At the Chinese Academy of Social Sciences' first China Literature Congress, held in Beijing on Wednesday, scholars, writers and critics gathered to examine this rising phenomenon. The event coincided with the launch of the first systematic study on the topic, the book Chinese Modernization and New Popular Literature and Art.

Wu Yiqin, vice chairman of the China Writers Association, described the shift as a release of creative energy long latent among ordinary people. The rise of amateur, or "ordinary-person," writing has challenged the traditional monopoly held by professional authors. A cleaner named Wang Ying produced a report titled Polishing the High-Rises, while Wen Xiongzhen contributed poetry about simple domestic life titled Settling on Charcoal Fire. These works favor unadorned language over ornate style, recording the texture of contemporary Chinese life with raw immediacy.

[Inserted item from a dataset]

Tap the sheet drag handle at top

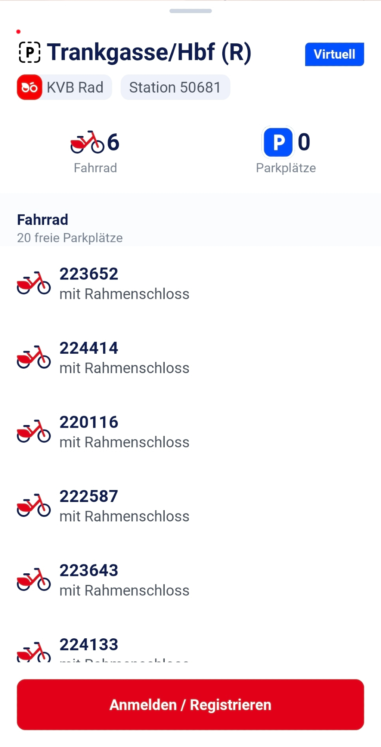coord(191,11)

The appeal lies in authenticity. "The character of people's literature hides in these concrete moments of writing," Wu noted.

Concerns that short videos and artificial intelligence might sideline traditional literature drew firm rebuttals. Wu insisted new digital platforms are not rivals but extensions of literary practice. "This vitality does not dissolve tradition; it expands literature's territory," he said. 

Evidence of continued relevance abounds. Adaptations of novels such as Liang Xiaosheng's A Lifelong Journey have reached tens of millions through television screens. Established authors like Mo Yan and Yu Hua connect directly with younger readers via social media platforms. Meanwhile, apps like Xiaohongshu and Douyin have become unexpected wellsprings of new writing, spawning everything from serialized online novels to audio books and multimedia storytelling.

The conference featured a dedicated session on the "digital intelligence era and new paradigms for literary research." Scholars advanced a "greater literature perspective" that dissolves old divisions between elite and popular forms. Online literature, science fiction, and even algorithm-assisted content now fall within the same analytical frame. AI, speakers suggested, need not replace human creators but can open fresh avenues for collaboration between literature and technology.

One of the conference's major highlights was the discussion of the international influence of these new forms of literature and art on the general public. Overseas scholars, including Andrea Baldini from Italy, Augustin Alepuz Morales from Spain and their Chinese counterparts, also held profound discussions and shared insights on "civilizational exchange, mutual learning and overseas dissemination."

Xu Yuechun, vice chairman of the China Literature and Art Critics Association, revealed that just days before the Beijing meeting, he led a delegation to Paris for a special seminar. Chinese and French scholars engaged in in-depth dialogue on discourse innovation and international dissemination. "French scholars generally believe that the discussion content was solid and the views were profound," Xu said.